▸ **EXERCISE PROMPT**
Pull every line of the entries that has the word "checkbox".

§ §

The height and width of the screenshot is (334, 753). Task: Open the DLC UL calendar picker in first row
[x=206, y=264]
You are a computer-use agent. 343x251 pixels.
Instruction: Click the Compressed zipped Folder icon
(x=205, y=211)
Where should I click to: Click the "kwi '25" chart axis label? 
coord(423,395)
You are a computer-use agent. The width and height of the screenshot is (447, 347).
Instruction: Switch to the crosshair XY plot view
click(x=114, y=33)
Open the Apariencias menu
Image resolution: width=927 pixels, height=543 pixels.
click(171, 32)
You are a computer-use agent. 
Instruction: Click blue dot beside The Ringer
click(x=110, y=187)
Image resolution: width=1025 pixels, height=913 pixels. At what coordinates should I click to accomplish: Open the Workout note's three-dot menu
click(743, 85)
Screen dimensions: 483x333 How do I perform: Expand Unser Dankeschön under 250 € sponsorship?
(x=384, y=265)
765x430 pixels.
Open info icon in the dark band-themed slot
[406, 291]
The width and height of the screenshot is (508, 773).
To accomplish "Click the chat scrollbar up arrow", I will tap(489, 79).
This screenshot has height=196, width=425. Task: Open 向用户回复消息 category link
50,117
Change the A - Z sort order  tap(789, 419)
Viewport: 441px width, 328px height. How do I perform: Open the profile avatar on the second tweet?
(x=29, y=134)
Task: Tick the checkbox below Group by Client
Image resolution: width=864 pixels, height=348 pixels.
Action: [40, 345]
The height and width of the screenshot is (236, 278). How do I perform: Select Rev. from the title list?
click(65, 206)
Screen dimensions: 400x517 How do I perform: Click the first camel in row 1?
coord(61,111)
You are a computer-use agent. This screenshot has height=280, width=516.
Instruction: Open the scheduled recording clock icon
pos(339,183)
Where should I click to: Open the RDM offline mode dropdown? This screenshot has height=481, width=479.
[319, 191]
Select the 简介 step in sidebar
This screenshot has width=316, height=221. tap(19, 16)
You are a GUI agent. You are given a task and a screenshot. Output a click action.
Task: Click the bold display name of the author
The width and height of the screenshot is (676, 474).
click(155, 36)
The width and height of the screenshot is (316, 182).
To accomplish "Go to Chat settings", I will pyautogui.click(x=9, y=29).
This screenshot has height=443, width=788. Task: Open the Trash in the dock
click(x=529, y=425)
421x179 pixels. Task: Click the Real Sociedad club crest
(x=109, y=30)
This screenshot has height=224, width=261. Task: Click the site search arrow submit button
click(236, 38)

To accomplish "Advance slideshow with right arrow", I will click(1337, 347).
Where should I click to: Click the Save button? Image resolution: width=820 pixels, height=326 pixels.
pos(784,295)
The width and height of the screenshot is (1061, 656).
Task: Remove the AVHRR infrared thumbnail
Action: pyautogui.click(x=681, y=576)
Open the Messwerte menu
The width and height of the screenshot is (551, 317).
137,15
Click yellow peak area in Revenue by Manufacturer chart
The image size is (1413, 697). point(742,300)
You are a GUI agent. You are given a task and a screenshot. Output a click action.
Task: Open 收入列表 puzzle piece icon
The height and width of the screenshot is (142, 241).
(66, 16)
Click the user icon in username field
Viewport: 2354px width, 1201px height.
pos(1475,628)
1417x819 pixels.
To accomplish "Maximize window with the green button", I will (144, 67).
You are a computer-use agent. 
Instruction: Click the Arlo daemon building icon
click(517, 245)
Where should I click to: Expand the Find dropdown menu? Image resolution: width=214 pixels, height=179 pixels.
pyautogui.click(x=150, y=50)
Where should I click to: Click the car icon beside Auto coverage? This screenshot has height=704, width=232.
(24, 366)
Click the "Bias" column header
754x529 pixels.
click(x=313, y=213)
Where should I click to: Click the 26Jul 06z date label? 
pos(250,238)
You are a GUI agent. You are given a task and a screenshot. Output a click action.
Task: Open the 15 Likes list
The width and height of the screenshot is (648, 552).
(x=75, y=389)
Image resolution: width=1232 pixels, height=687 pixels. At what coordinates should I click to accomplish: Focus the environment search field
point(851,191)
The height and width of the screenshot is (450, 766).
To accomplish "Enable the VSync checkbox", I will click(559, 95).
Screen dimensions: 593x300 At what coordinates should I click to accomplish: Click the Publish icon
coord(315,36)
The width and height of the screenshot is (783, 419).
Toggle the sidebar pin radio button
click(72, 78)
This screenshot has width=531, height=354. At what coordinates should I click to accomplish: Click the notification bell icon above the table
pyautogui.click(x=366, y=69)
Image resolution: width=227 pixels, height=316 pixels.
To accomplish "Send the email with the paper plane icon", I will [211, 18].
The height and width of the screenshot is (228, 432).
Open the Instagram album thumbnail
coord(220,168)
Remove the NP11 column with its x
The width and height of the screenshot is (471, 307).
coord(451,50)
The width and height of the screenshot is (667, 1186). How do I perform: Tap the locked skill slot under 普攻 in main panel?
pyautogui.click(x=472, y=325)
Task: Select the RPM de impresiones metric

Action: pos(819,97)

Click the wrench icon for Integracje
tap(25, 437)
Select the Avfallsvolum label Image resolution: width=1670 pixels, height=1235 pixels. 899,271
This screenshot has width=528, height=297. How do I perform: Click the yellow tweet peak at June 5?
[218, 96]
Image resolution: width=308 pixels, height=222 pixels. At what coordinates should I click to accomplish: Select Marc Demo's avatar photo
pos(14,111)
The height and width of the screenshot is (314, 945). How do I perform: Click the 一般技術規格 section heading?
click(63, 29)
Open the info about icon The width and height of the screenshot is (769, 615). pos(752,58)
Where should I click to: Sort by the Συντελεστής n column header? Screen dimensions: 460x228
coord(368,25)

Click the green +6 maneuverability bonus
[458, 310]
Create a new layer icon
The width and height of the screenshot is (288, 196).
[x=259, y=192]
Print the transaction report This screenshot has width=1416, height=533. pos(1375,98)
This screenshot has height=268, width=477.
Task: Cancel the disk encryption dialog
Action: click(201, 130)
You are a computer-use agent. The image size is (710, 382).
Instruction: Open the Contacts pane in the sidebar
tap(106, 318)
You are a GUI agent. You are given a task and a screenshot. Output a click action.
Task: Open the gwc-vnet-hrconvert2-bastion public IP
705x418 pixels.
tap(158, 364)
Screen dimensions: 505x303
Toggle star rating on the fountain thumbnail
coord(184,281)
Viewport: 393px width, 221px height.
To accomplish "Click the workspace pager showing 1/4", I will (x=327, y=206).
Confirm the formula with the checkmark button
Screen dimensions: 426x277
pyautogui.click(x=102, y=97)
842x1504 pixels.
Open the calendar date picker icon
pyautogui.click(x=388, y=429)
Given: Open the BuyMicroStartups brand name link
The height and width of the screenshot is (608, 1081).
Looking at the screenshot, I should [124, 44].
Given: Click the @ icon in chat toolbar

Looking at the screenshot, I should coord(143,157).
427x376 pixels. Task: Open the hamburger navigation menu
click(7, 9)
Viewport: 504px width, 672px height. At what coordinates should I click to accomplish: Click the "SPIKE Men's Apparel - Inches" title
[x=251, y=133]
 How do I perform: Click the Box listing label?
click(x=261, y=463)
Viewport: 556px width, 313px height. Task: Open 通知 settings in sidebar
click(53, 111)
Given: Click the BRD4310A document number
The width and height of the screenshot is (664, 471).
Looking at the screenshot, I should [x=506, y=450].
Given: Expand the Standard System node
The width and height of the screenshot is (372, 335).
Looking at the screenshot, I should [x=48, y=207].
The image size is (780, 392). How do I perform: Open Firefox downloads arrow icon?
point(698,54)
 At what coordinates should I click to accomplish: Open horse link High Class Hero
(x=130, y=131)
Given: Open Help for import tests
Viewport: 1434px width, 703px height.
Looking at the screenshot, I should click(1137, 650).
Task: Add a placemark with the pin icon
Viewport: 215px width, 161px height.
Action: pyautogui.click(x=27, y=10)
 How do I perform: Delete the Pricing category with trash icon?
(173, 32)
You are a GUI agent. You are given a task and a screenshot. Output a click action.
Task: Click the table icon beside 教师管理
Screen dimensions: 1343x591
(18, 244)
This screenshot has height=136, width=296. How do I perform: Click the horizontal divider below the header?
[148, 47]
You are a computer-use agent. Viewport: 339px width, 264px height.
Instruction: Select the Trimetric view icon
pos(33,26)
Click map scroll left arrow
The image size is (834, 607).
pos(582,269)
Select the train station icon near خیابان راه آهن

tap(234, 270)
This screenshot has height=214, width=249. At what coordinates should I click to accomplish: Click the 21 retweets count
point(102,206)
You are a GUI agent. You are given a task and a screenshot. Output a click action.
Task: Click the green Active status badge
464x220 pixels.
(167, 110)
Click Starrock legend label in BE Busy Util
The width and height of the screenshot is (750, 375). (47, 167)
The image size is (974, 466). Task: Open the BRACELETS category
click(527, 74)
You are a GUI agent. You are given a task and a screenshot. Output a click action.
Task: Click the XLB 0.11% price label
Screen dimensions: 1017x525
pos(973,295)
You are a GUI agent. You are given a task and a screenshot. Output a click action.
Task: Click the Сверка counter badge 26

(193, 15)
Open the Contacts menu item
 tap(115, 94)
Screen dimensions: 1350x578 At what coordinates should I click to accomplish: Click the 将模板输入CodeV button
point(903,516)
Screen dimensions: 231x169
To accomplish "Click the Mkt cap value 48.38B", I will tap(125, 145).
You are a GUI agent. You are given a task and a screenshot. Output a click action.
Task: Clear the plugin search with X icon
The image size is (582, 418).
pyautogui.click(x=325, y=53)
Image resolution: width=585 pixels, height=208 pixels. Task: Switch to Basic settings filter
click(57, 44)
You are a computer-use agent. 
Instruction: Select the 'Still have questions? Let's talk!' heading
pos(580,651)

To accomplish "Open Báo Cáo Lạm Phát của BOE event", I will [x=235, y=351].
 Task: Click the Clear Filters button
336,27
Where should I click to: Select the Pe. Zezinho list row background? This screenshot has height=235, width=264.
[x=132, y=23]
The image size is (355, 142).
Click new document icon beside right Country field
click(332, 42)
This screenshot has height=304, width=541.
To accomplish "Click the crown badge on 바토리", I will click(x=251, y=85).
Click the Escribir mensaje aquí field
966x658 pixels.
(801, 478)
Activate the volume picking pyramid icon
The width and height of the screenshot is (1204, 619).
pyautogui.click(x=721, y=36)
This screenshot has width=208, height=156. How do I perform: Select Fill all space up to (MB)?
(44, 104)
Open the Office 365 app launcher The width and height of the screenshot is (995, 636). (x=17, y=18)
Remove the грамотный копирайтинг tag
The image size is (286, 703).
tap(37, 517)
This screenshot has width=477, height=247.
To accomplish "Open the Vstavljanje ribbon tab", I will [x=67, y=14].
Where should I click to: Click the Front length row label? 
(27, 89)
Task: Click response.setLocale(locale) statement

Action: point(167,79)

§ §

▸ **PROBLEM SOLUTION**
Task: Tick the checkbox below Group by Client
To accomplish "Enable the VSync checkbox", I will click(559, 95).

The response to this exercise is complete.